#### Task to complete:
Exclude images and print all the records verbatim.

#### Data shown:
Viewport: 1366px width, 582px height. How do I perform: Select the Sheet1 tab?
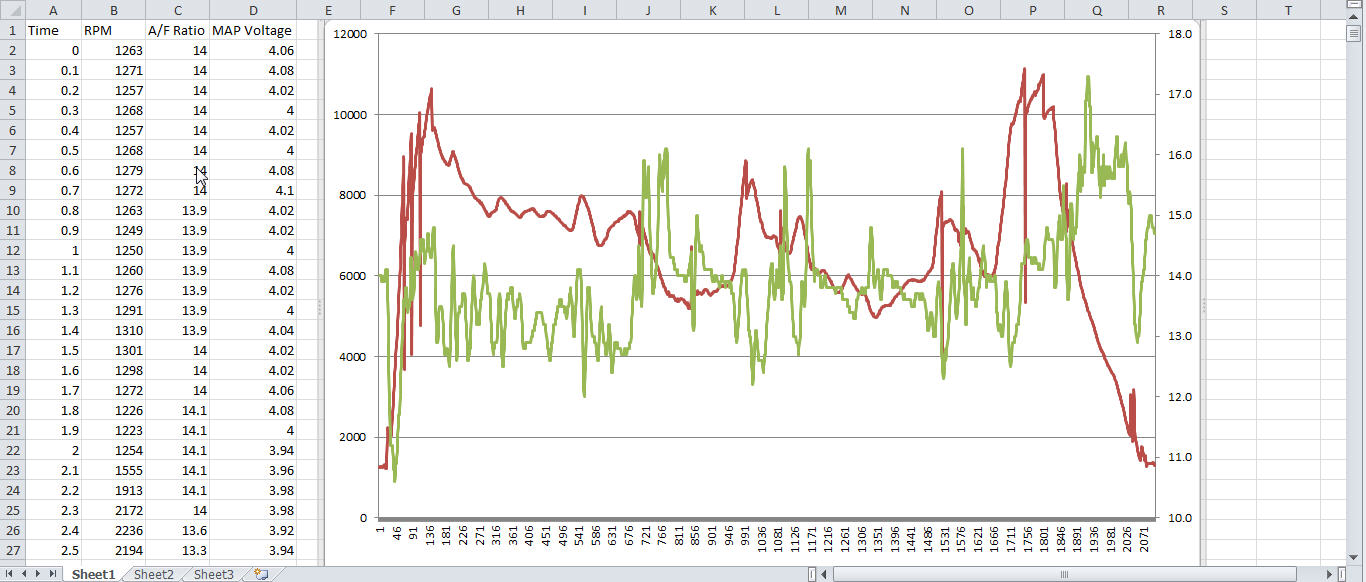click(93, 574)
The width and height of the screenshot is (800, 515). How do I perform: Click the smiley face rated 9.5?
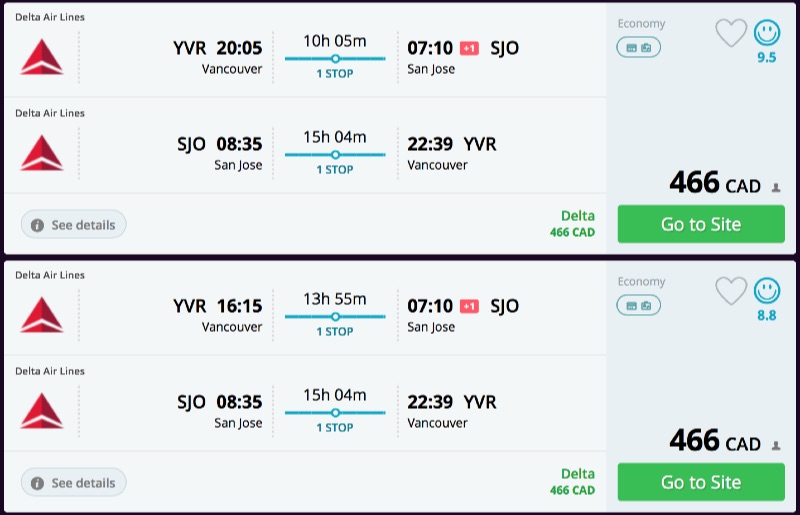pos(766,33)

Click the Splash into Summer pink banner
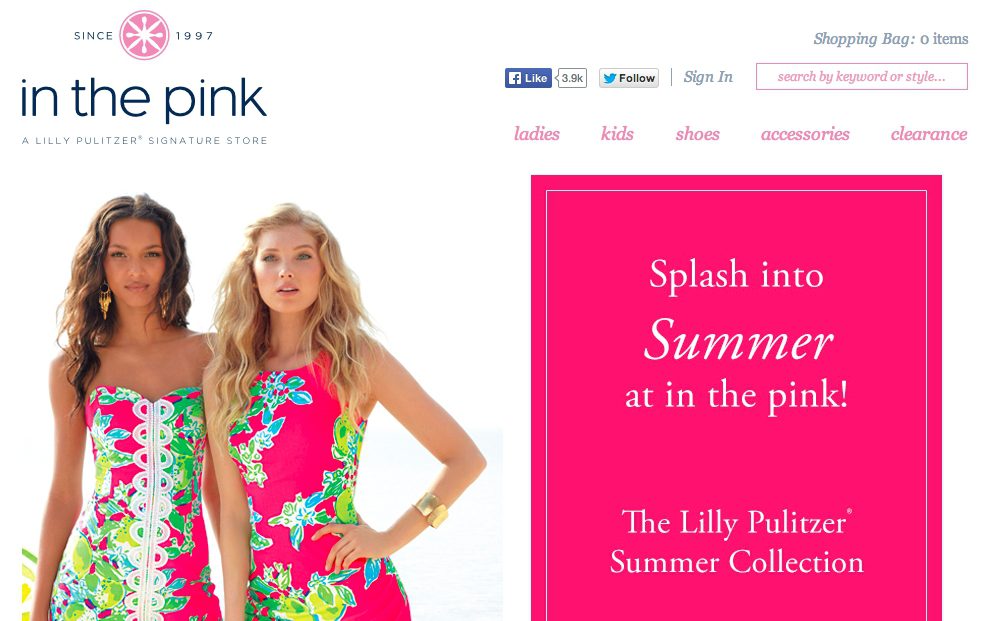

#### Your solution:
Viewport: 1366px width, 582px height. How do I perform: Select the Sheet1 tab?
click(93, 574)
The width and height of the screenshot is (800, 515). How do I perform: Click the smiley face rated 9.5?
pos(766,33)

Click the Splash into Summer pink banner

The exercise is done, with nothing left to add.